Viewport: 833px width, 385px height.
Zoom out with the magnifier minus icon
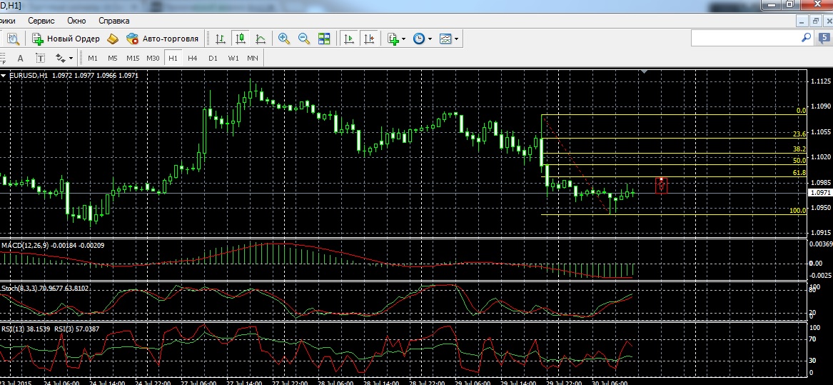pyautogui.click(x=304, y=39)
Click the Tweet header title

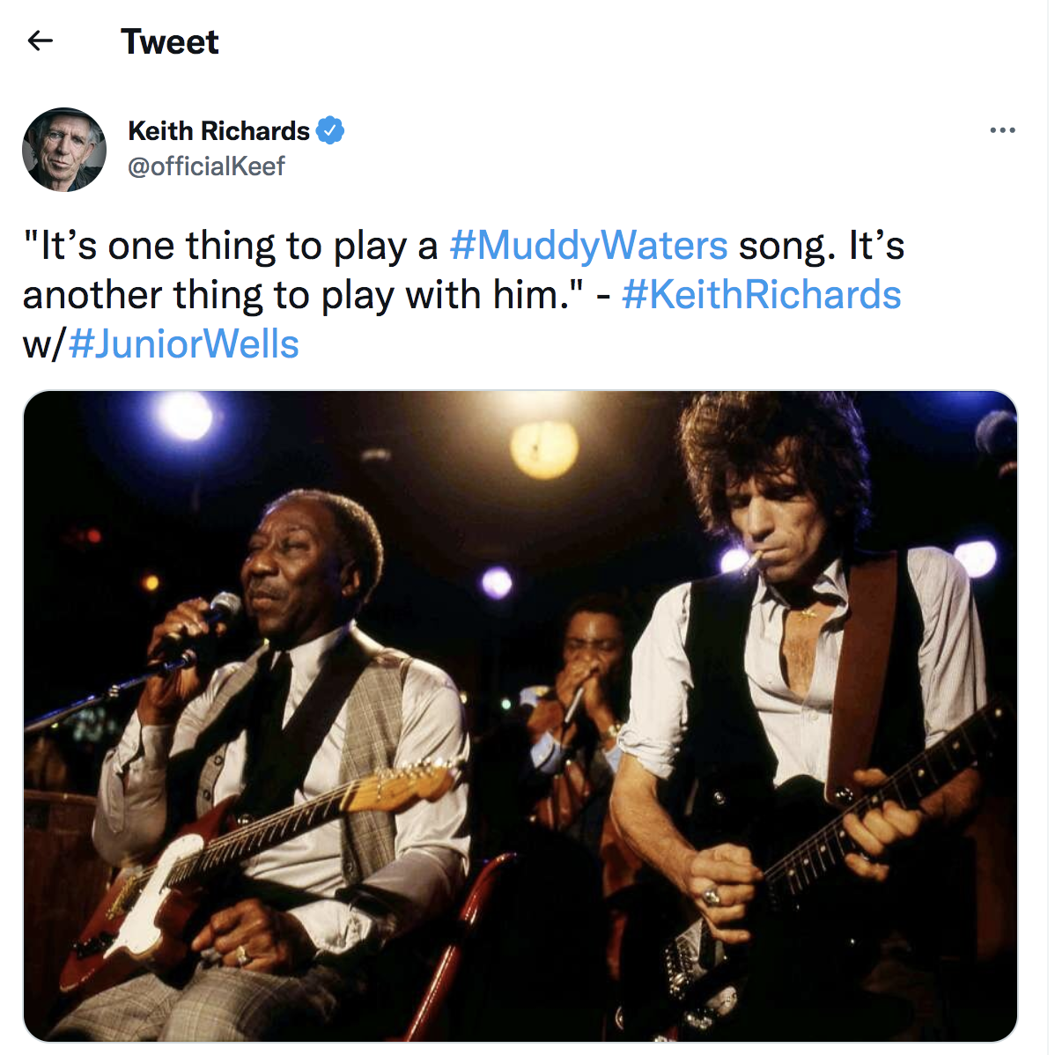coord(170,41)
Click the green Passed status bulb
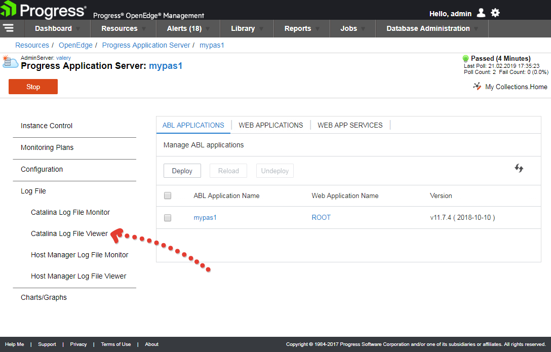This screenshot has width=551, height=352. [x=466, y=59]
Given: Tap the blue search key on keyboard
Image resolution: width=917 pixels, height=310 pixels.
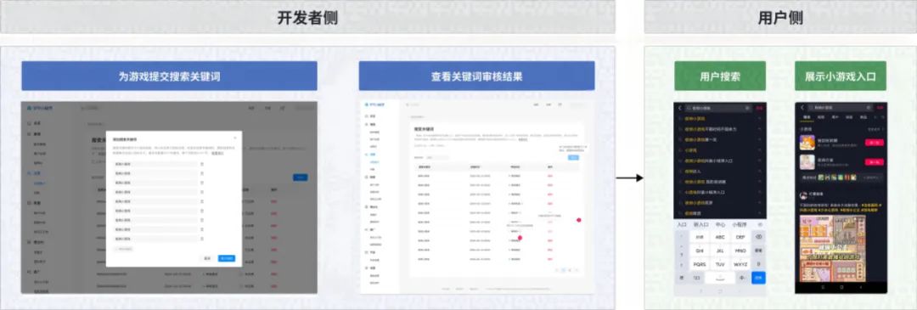Looking at the screenshot, I should pyautogui.click(x=758, y=278).
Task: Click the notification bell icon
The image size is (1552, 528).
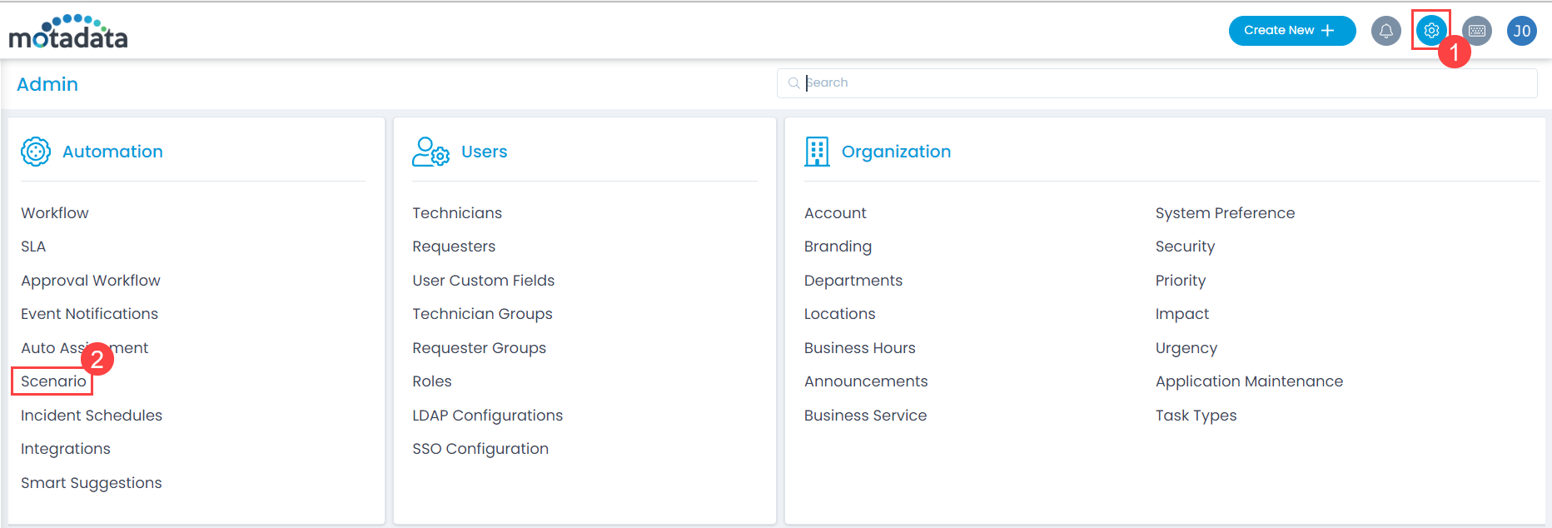Action: 1385,31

**Problem to work on:** Where an entry holds an image, drop the image and copy the remaining text exactly.

**Answer to the problem:**
Viewport: 833px width, 385px height.
Zoom out with the magnifier minus icon
pyautogui.click(x=304, y=39)
Click the Tweet header title

coord(170,41)
Click the green Passed status bulb
This screenshot has width=551, height=352. [x=466, y=59]
Given: Tap the blue search key on keyboard
Image resolution: width=917 pixels, height=310 pixels.
Looking at the screenshot, I should pyautogui.click(x=758, y=278).
Task: Click the notification bell icon
The image size is (1552, 528).
Action: 1385,31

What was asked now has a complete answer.